# WHAT THE TASK ASKS
Every line between the one containing "Given: Bookmark the hautetalkdarling post" and the last line of the data, both included, is to be set down exactly, and pictures are to be omitted.

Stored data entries

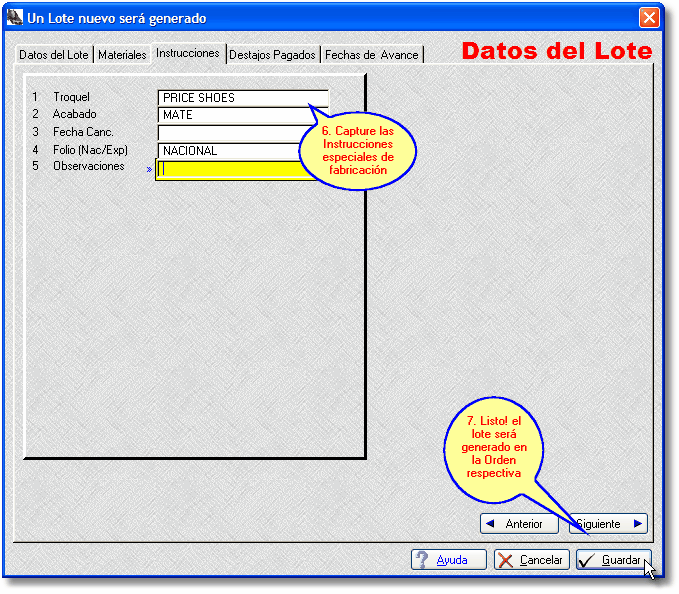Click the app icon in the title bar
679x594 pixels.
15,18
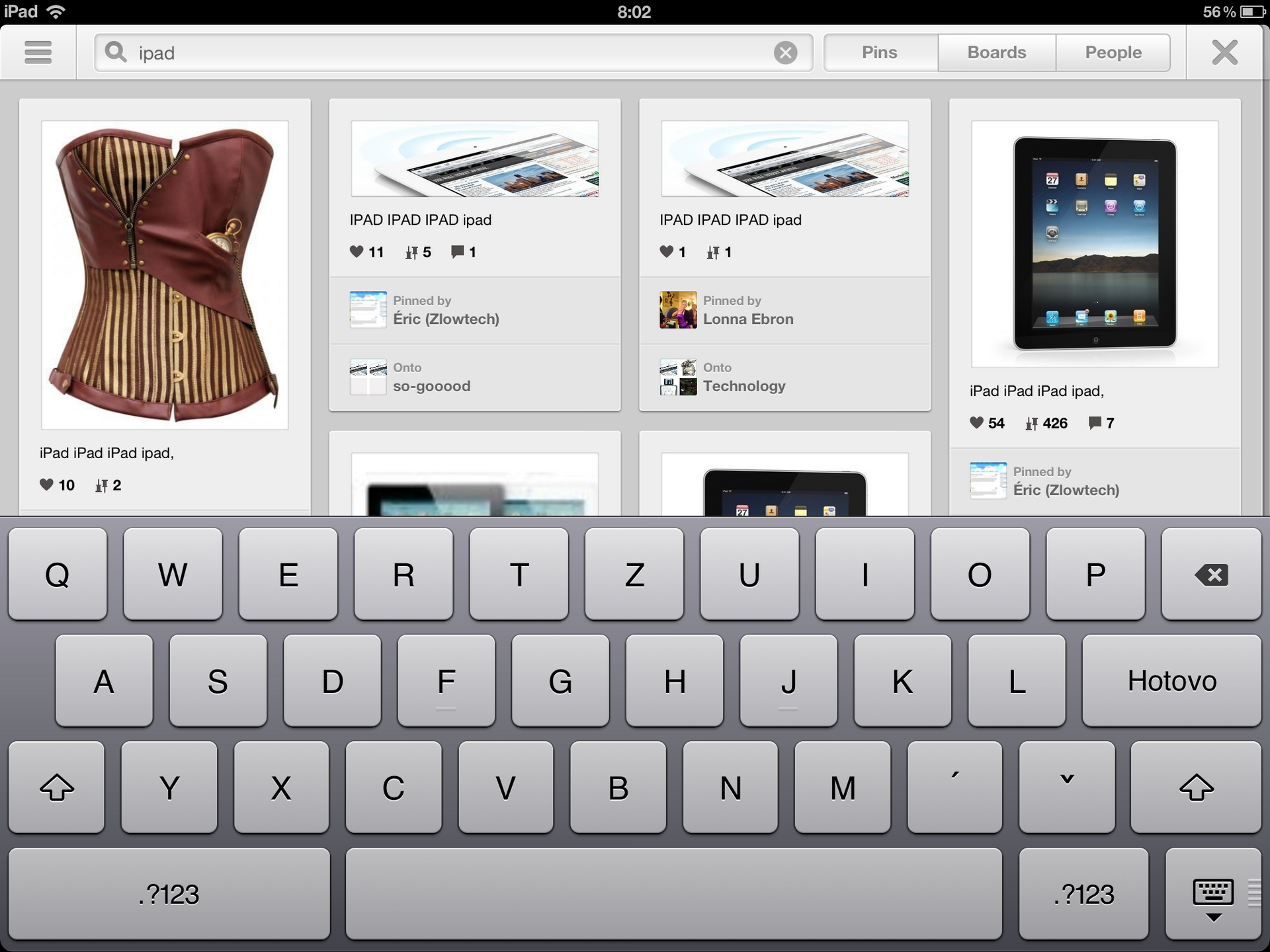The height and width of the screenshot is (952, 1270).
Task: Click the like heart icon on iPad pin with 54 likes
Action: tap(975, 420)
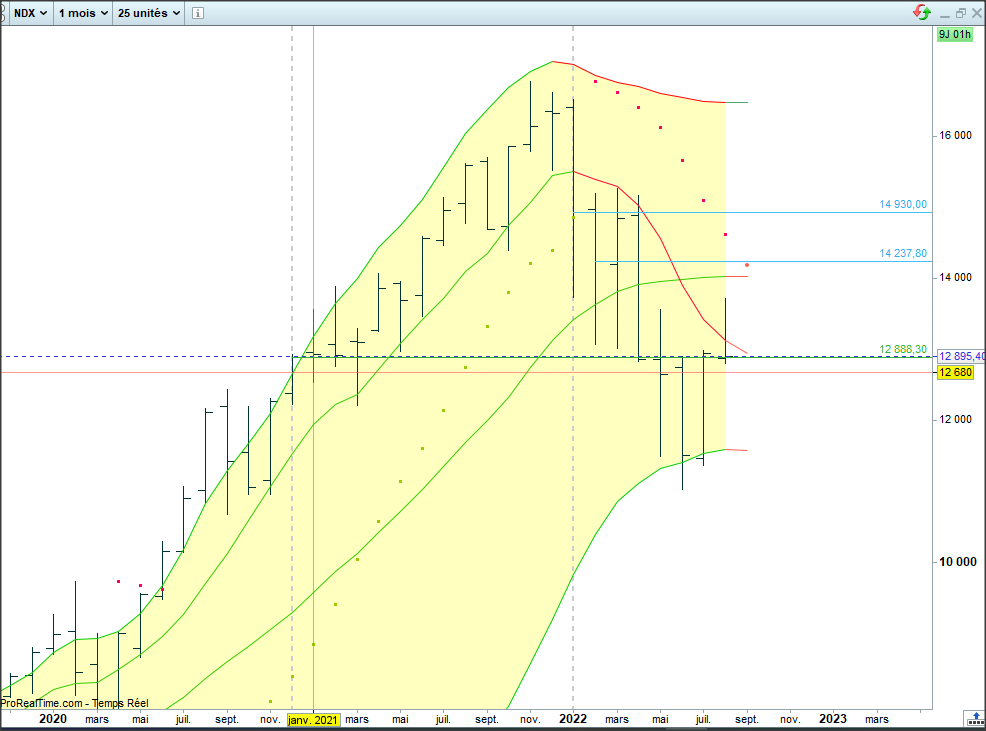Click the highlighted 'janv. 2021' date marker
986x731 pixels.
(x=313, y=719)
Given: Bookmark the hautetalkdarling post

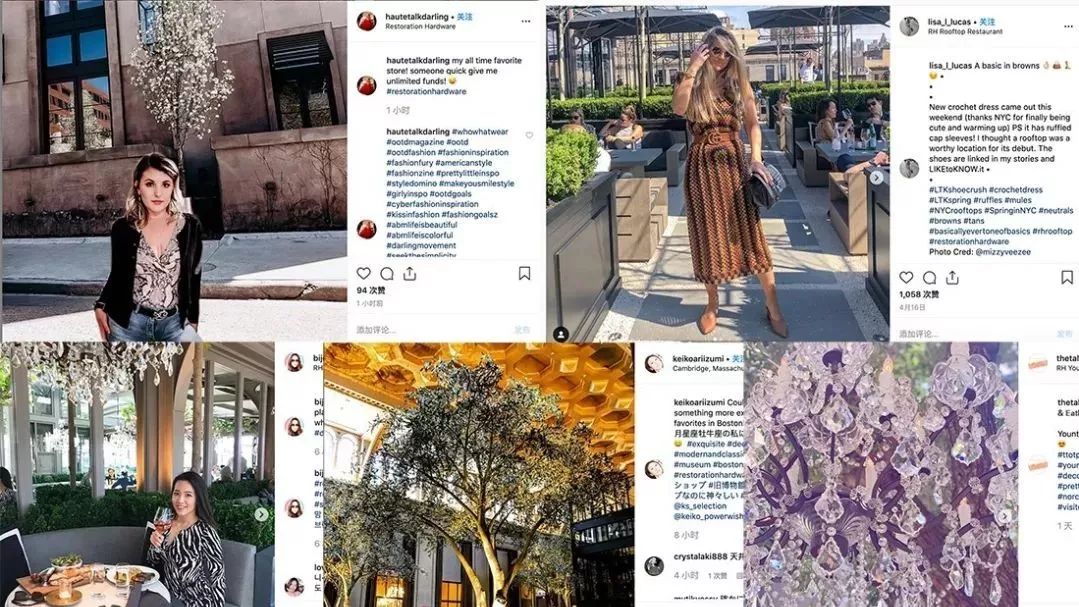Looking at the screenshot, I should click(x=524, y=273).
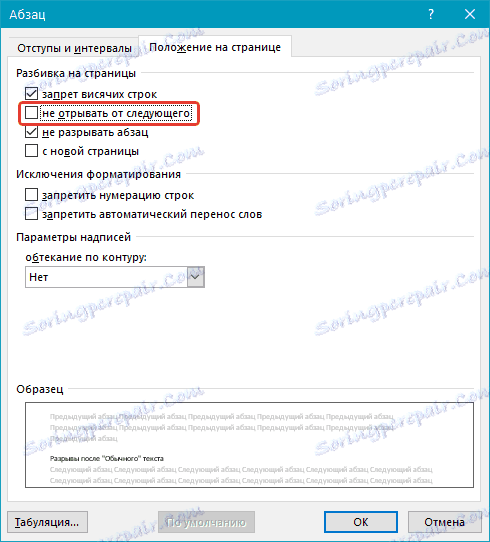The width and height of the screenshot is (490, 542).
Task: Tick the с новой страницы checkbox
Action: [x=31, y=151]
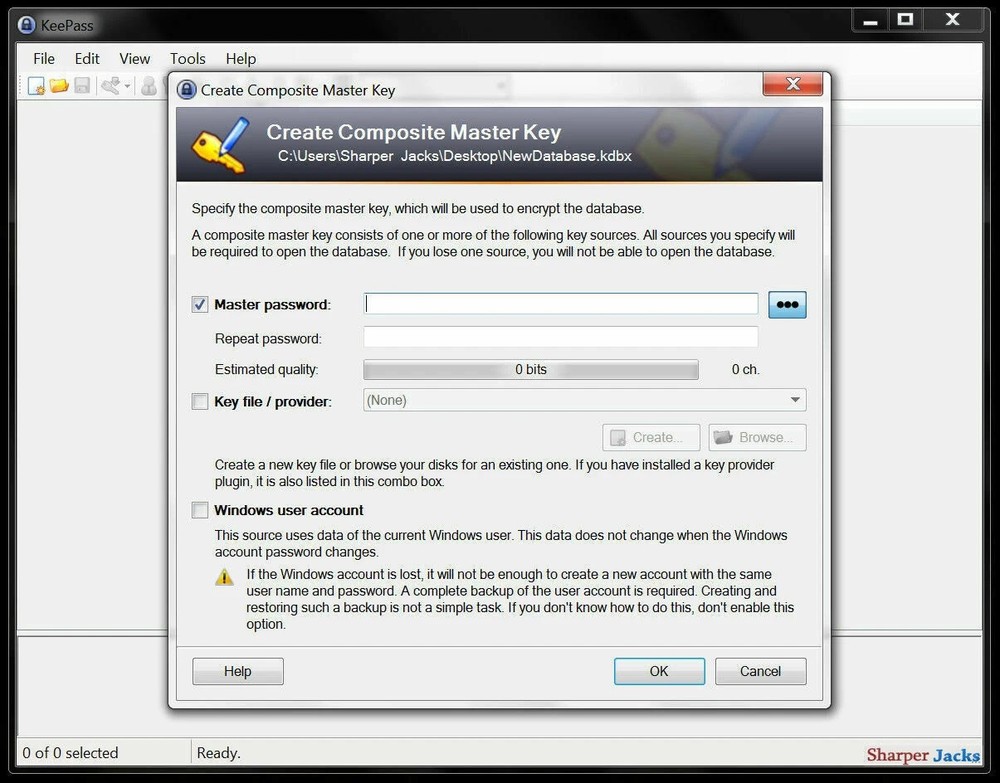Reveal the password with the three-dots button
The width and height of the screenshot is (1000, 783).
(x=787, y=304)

# OUTPUT FOR THIS EXERCISE
Given: Bookmark the hautetalkdarling post

Looking at the screenshot, I should click(x=524, y=273).
The width and height of the screenshot is (490, 542).
Task: Tick the с новой страницы checkbox
Action: [x=31, y=151]
Reveal the password with the three-dots button
The width and height of the screenshot is (1000, 783).
(x=787, y=304)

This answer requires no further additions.